No Country For Old Men - Cinema Review
It is inevitable that any new movie by the Coen Brothers will be referred to as a ‘Coen Brother’s Movie’ and thus compared to the rest of their gamut. Phrases like ‘a return to form’ and ‘as good as Fargo’ have peppered the critical reaction to No Country For Old Men, along with a hefty tip that this is this year's Best Film as far as Mr. OSCAR is concerned.
The problem with this is twofold. Firstly it is impossible to review the film on its own merits; it simply must be compared and secondly the Coen’s output is so varied that exactly what is a Coen Brother’s Movie and is this one in the truest sense of the word?
No Country For Old Men is not as good as The Big Lebowski. There it’s done.

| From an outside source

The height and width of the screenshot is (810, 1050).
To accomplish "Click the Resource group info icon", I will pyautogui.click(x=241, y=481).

Apart from obviously… it’s not because No Country… is most similar to Fargo (which it probably is as good as) and least similar to O’ Brother Where Art Thou (which it isn’t as good as).
Anyway, comparisons, (largely) aside No Country For Old Men is a good stab at a neo-western which succeeds in some areas and fails in others. It is not the Coen’s best film and although it probably will win Best Film at the OSCARs it is not as good as offerings in previous years.

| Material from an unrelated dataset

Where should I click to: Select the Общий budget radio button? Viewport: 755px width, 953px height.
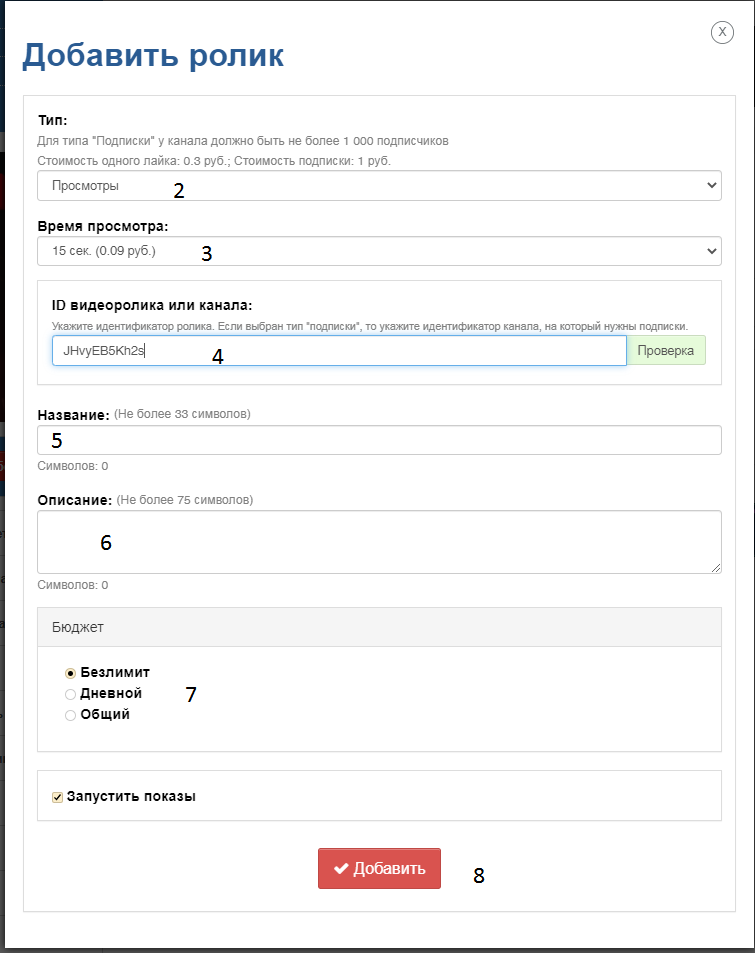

The main criticism of the film is its pace… which is slow… achingly slow. There’s no whirlwind tour here a la O’ Brother..., there’s little of the quick-fire witty dialogue a la 'Lebowski, there is however buckets of tangible tension. The pace is cranked right back to a crawl to accentuate the passing of life and time which signify the movie’s main concerns. Apart from the arrival of death (Javier Bardem’s monster Anton Chigurh) life passes slowly in these parts with sporadic moments of violence to liven it up. These moments however are too thinly spaced between the build-ups of tension and the picaresque scene-setting of everyday life. With certain films a slow pace can be a blessing but with the Coen’s it just serves to show how good the film could have been if it had been faster, wittier, smarter. The all-too-brief arrival of Carson Wells (Woody Harrelson) hints at a genuine masterpiece of Coen-esque wit, hiding beneath silent shots of pasture but is, in the end, horrendously under-used.

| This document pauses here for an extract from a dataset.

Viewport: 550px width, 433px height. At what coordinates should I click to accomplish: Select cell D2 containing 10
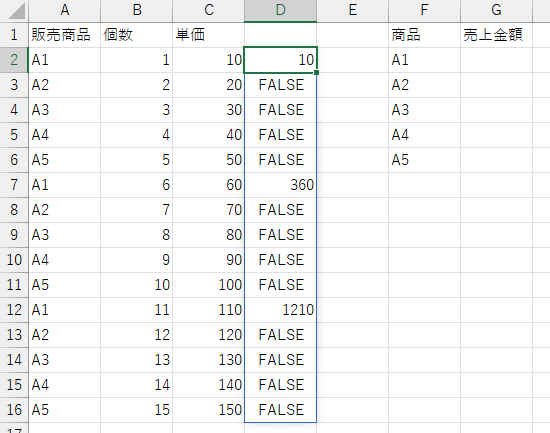tap(280, 60)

When the pace does quicken however, it really quickens, as will audiences’ heartbeats any time it is even hinted at that Chigurh may be about to appear on screen. Bardem is utterly fantastic and his man-monster will go down as one of cinema’s scariest creations. Even when he is unseen Chigurh pushes the film along forcing Brolin’s simple scavenger to run faster, Lee-Jones’ old-time sheriff to think harder. In a rare moment of pure Coen wit Wells replies to the question of how bad Chigurh is with the throwaway comment ‘compared to what? The Bubonic plague?’ It’s an apt summation. The only thing that stops death is blind luck and so it is for Chigurh who operates on a code above and beyond any moral one that might govern the other characters.
Somewhere here there’s a fantastic story and an engaging pursuit across much of Texas. The themes of life and death, progress and stasis are dealt with well but the actors that deal with them are given short-shrift. Brolin is miss-cast and under-performs at key moments, Lee-Jones and Harrelson are under-used and hardly developed, Stephen Root as an apparently important character isn’t even given a name, let alone a reason for existence. In all No Country… is more of a disappointment than a success. There are elements of classic Coen material here, even if they, and us, may not be entirely sure what ‘Classic Coen’ is anymore.